§ Required task 1
From the tribunal decision excerpt, reproduce the passage from "Having considered all" to "person and occupation." word for word.
§ Required task 2
In the tribunal decision excerpt, what does the Department's letter to the applicant dated 21 June 2017 indicate?

§ Page excerpt
Having considered all of the documentation submitted by the applicant, pursuant to s.360(2)(a) of the Act, the Tribunal has determined that it is able to decide the review in the applicant’s favour on the basis of the material now before it.
The application must be compliant: r.5.19(3)(a)
Regulation 5.19(3)(a) requires that the application for approval must be in the approved form, must be accompanied by the prescribed fee and, where applicable, must include the required written certification relating to conduct that contravenes s.245AR(1). The application must also identify a relevant person and occupation.
The Tribunal has reviewed the documentation in the Department’s file, and is satisfied that the applicant’s nomination application was made on the approved internet form, and the relevant s.245AR(1) certification was also provided in the application form. The letter from the Department to the applicant dated 21 June 2017 indicates that the nomination application fee has been paid.

§ Data excerpt
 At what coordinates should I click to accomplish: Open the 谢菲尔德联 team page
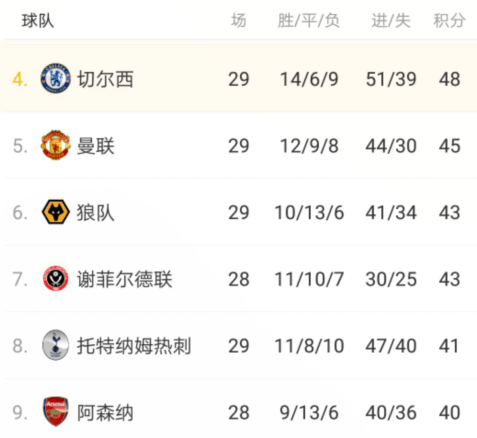125,279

§ Task solution 1
Having considered all of the documentation submitted by the applicant, pursuant to s.360(2)(a) of the Act, the Tribunal has determined that it is able to decide the review in the applicant’s favour on the basis of the material now before it.
The application must be compliant: r.5.19(3)(a)
Regulation 5.19(3)(a) requires that the application for approval must be in the approved form, must be accompanied by the prescribed fee and, where applicable, must include the required written certification relating to conduct that contravenes s.245AR(1). The application must also identify a relevant person and occupation.

§ Task solution 2
It indicates that the nomination application fee has been paid.